Desde luego ni islotes de geografía curiosa ni fortificaciones escondidas por la espesura de la jungla, sino "nuevos territorios" parecen las obras silentes emergidas en los últimos años de cineastas como Evgenii Bauer, Ruth Ann Baldwin, Albert Capellani, Humberto Mauro o Alfred Machin para pensar que son los últimos que quedaban por desenterrar.
Una prueba fulgurante de ello es su penúltima obra, "La femme rêvée" de 1929, recientemente restaurada, proyectada en el Festival de Pordenone de 2017 y editada en blu-ray. Como no escandalizará ya a casi nadie no conocer un film como este a pesar de esos esfuerzos, supongo que los que sí se sientan impresionados al verla recordarán por qué dieron por perdida la poca esperanza que tenían en la justicia crítica.
El aspecto majestuoso que presenta ahora "La femme rêvée", sin mácula, hace que brillen sus bellezas técnicas: el uso de la profundidad de campo, el dominio de los distintos tamaños de plano, el equilibrio de las composiciones o el preciso ritmo narrativo.

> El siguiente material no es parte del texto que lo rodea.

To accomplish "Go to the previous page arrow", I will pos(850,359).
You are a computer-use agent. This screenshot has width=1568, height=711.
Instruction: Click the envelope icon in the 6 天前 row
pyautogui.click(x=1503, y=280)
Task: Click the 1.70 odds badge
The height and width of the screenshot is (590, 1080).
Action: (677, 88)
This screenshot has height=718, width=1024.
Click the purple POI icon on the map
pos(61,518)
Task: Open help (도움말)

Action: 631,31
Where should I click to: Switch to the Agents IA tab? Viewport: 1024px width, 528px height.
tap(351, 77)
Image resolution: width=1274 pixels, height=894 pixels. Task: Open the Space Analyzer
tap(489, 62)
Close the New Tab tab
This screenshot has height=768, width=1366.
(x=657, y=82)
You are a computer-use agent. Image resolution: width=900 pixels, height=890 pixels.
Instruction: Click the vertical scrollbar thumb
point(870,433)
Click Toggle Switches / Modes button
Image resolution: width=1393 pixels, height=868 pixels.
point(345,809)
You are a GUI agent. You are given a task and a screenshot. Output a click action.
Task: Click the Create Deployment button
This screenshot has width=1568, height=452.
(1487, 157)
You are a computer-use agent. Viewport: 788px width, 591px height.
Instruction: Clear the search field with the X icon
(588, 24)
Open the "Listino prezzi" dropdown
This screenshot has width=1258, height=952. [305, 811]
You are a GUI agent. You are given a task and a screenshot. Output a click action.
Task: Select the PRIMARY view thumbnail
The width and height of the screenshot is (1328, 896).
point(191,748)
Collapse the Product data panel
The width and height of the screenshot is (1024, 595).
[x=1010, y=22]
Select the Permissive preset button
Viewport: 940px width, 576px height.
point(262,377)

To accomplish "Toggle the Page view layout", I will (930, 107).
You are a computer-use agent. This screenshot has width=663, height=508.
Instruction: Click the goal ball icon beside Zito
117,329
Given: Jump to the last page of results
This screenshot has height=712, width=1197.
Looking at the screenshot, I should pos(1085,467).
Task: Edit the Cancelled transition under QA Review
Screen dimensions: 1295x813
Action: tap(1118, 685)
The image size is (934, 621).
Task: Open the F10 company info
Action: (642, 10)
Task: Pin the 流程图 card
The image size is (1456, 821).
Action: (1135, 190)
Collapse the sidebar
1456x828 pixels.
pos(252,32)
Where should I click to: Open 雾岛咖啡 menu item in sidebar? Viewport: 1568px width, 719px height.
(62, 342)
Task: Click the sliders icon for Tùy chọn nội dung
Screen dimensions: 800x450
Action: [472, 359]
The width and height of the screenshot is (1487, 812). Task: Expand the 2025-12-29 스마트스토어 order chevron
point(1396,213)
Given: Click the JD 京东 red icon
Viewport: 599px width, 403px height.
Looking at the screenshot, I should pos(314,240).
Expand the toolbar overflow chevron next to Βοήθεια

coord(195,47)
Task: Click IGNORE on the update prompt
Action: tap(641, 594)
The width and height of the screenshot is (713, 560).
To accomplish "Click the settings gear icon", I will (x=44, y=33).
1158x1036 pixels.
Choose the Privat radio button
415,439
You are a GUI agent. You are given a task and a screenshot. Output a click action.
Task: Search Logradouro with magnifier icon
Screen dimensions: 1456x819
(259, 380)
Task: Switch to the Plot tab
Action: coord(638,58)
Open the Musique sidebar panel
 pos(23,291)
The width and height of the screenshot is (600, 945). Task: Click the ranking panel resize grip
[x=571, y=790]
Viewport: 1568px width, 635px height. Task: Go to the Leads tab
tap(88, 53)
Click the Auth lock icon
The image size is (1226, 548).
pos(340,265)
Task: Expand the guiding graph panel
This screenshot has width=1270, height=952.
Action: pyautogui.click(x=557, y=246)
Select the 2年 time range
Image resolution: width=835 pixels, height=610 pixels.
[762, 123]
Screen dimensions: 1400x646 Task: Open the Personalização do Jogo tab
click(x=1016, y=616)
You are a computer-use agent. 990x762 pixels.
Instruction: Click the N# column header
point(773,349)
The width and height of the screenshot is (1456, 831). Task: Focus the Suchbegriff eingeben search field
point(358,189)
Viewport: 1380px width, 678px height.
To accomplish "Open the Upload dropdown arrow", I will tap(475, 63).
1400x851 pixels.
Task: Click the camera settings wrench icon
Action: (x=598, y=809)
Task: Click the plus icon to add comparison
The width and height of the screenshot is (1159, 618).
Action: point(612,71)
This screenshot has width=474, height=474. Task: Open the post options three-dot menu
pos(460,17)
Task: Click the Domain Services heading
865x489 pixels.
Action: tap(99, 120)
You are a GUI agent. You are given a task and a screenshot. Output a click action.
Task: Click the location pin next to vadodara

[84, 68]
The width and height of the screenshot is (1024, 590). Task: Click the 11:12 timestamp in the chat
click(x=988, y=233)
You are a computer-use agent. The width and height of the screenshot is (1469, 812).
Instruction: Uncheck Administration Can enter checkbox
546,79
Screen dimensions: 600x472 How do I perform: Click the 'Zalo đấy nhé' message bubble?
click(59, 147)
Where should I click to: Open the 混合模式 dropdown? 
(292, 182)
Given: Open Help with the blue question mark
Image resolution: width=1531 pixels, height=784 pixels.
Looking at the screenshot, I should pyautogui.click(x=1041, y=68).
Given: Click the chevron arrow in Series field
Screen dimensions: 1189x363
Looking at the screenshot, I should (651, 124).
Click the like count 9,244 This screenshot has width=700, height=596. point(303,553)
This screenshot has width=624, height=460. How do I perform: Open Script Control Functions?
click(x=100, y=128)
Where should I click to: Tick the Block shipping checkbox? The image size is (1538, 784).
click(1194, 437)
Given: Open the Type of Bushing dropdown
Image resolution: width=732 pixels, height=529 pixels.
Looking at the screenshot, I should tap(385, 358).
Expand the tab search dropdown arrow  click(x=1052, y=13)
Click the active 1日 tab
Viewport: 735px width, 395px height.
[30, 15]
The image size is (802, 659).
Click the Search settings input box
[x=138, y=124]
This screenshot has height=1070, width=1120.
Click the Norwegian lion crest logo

La factura con que nos ha llegado gran parte del cine mudo, envuelto en ese velo de antigüedad que fuerza a los espectadores a compensar todos esos grandes progresos, intuidos o entrevistos en los casos más graves, no es esta vez coartada para sobrevalorar la película. Ahí están, esplendorosos. Pero siguen siendo, todos y cada uno de ellos, o facultades naturales de los cineastas o productos de un aprendizaje que podríamos denominar colectivo.
Es necesario ir más allá y apreciar cómo, dónde, por qué se utilizan esas herramientas.
Durand lo hizo para hacer un cine que sirviese para entender a los personajes. Un cine para no apresurarse a dibujarlos en una dimensión, para no entregárselos al público que no estaba dispuesto a tener paciencia, para filmarlos pensando y dudando. Si el hilo conductor es convencional o previsible, como en este caso - una novela "a lo Blasco Ibáñez", con claro arraigo en la más famosa obra de Choderlos de Lacios - ahí está el reto, en afinar la puesta en escena, cristalizarla en las más puras estampas.
"La femme rêvée" se convierte por ese proceso en casi una investigación, Sobre la acción y la duda, - como todo Hawks -, sobre la confianza, sobre el azar y sobre la vana pulsión por erradicar el deseo para alcanzar la felicidad, lo cual la convierte en ¡una enmienda a la totalidad a Schopenhauer!